10 December 2013
Tuesday of the Second Week of Advent
We live in a therapeutic age. I have known many people who seem to spend most of their free time (and perhaps much of their “paid time”!) trying to figure out what is wrong with them. Parents, grandparents, ancestors, genes; mercury fillings; Catholic grammar school, planetary alignments– there is an ever lengthening list of culprits responsible for the fact that we do not live up to the image of an ideal human being presented by Hollywood and the “ad game.” If only….
And then there is the popular image of God. A “figure” caricatured in our cartoons and films, some mix of Zeus, Wotan and Barney – perhaps purified with lightning and thunder on a mountaintop – laughable, only very vaguely discomforting. And yet our discomfort is very real. Something is wrong, and it is wrong with us. Try as we may, we cannot get ourselves – or our “loved ones” – right.

Supplied data =
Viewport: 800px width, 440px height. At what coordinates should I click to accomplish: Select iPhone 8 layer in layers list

--

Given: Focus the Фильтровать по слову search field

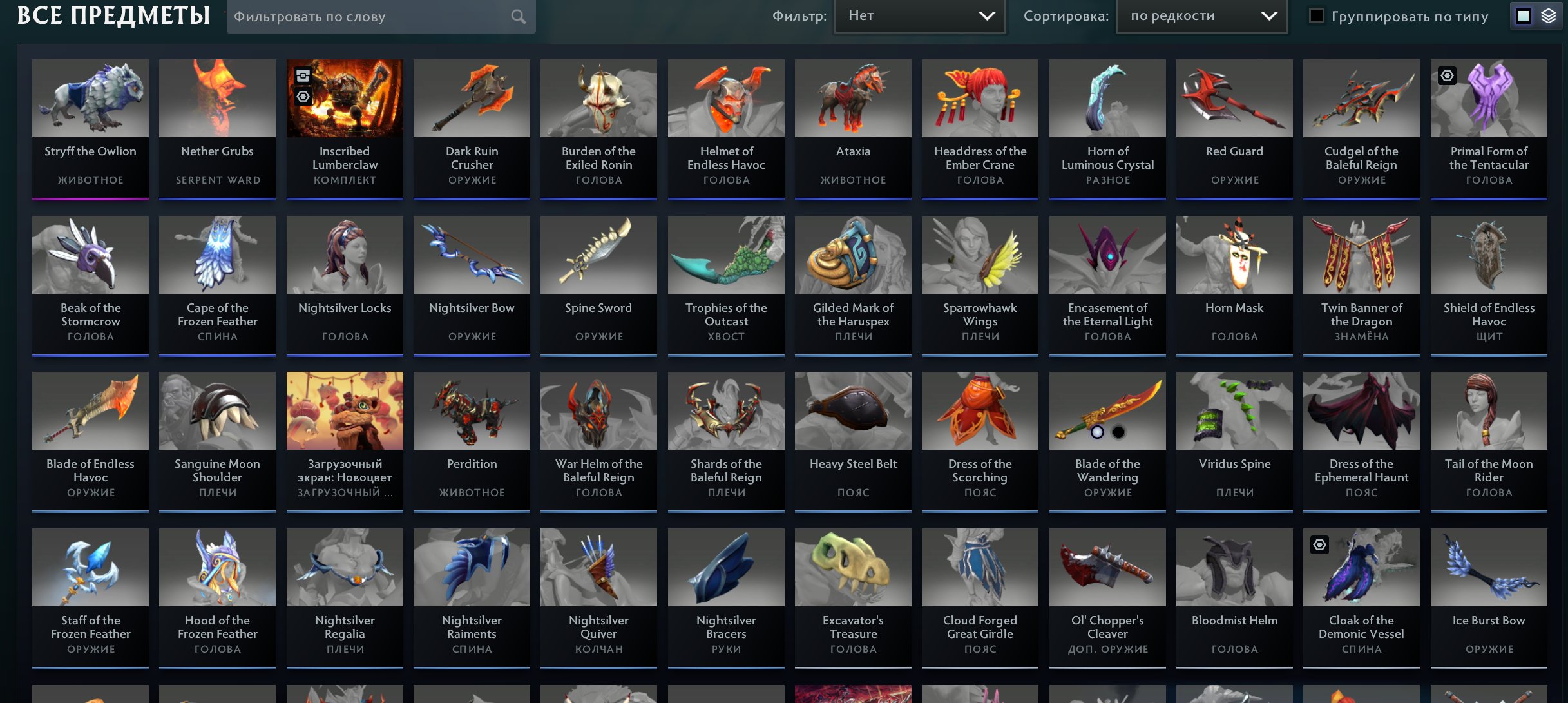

...

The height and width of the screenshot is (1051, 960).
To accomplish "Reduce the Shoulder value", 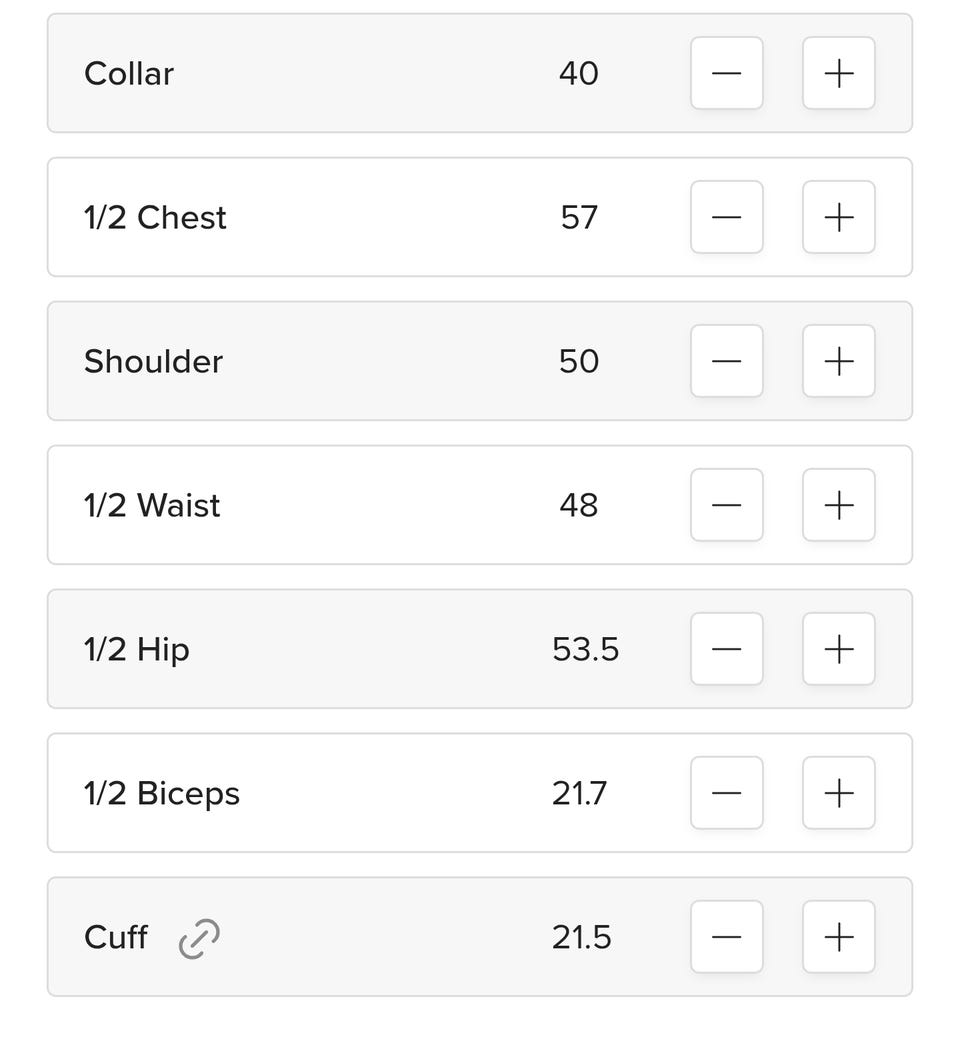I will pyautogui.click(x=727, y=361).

Description of the task = Extend the Advent reflection on our therapeutic age, picking up right after its last sentence. You can set the lines aside; nothing here depends on them.

Reply =
And then the real, the living God comes and touches us. He shows us that that which we were so bothered about isn’t really “the problem” at all, and in any event, it doesn’t really matter. Because what matters is that He loves us beyond all telling, and comes to comfort and love us precisely in our sins and faults, leading us to a vista we could never have imagined. If we say “yes” to Him, then the grace will – miraculously – appear to help us begin dealing with these seemingly insuperable obstacles. The one lost sheep – the one thing we couldn’t deal with – becomes the object of His greatest love and attention. “With God all things are possible:” only God can bring good out of evil, and He does. This is true comfort, northern and southern!